Taking your blood pressure medication at night gives you better blood pressure control and nearly halves cardiovascular events and deaths compared to taking them in the morning.

This study was done on nearly 20 thousand patients with an average age of 60 for six years. The reductions in events included cardiovascular death, heart attacks, coronary artery revascularisation, heart failure and stroke.

Professor of cardiovascular medicine at Sheffield, Tim Chico said, ” As taking medications at bedtime poses little risk there is enough evidence to recommend that patients consider taking their medication at bedtime.”

Bariatic surgery doubles congenital abnormalities in babies

From BMJ 30 Nov 19

A retrospective analysis from Quebec of 2 million pregnant women who had delivered between 1989 and 2016 showed that offspring of women who had become pregnant after bariatric surgery had roughly twice the risk of birth defects compared to women who were not obese or who were obese but had not had surgery.

The defects were mainly heart and musculoskeletal defects.

My comment: This short report does not go into possible causes for this. You would have thought that the risk would have been reduced to the level of the non obese women. I wonder if nutritional issues have a part to play as after bariatric surgery long term vitamin supplements need to be taken. 

Your brain needs 50g of glucose a day

Adapted from Richard Feinman’s Nutrition in Crisis 

We have all heard NHS dieticians and diabetologists telling us that we will die of brain failure or get severe brain damage when we go on low carb diets because the brain needs 130g of glucose a day.

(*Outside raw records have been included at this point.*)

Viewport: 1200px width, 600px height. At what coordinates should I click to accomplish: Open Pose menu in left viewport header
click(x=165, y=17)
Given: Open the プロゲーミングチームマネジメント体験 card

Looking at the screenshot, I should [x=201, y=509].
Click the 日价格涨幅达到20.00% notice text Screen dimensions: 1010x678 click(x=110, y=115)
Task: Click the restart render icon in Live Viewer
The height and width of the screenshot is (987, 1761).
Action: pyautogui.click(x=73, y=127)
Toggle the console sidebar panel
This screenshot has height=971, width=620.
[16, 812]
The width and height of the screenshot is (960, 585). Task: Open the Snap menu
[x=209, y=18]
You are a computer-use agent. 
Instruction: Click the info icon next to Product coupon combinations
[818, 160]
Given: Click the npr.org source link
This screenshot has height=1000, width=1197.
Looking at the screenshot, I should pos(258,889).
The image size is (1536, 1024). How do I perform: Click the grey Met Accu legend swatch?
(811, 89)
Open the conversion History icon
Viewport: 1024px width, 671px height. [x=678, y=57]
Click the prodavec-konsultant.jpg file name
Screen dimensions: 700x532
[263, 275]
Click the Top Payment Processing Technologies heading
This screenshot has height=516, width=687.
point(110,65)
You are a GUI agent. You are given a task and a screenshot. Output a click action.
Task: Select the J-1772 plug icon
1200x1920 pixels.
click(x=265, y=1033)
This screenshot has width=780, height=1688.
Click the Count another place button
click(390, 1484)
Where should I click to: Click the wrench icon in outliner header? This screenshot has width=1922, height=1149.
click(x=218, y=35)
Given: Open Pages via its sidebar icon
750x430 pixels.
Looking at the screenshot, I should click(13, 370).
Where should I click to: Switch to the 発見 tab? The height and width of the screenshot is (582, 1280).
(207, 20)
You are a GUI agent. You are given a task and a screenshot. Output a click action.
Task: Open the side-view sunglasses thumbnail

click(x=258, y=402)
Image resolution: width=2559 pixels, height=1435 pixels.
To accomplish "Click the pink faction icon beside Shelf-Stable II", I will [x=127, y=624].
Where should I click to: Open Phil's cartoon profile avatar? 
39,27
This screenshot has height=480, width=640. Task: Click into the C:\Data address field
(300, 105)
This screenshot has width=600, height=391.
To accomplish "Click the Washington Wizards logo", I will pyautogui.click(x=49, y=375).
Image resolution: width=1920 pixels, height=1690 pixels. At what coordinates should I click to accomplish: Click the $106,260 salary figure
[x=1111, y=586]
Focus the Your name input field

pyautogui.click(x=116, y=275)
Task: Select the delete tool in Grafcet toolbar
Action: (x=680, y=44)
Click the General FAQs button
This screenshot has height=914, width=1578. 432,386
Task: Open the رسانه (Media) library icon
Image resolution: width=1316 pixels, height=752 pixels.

We will typically remind them that the glucose does not need to be ingested since our livers are perfectly able to manufacture well over 130g of glucose a day, the process called gluconeogenesis.

Richard Feinman is a cell biologist and he has an even finer retort.

The 130g of glucose a day necessity was discovered by George Cahill. This was the amount of glucose that a brain uses in normal nutritional states. It is indeed the case that this glucose can be ingested or manufactured in the liver or both.

Under starvation conditions however, the brain will only use 50g of glucose a day.  In starvation, the utilisation of ketone bodies becomes more important for brain function.

Unfortunately, nutritionists picked up on the 130g of glucose a day message and have been repeating it ever since. Cahill is reported to have said that by the time he was aware of the simplified but inaccurate message, it was too late to stop it.

Thus, it is not always true that you need 130g of glucose a day for brain function and it is never true that this must be from dietary carbohydrate.

So, if you get the old chestnut thrown at you, you know what to say now!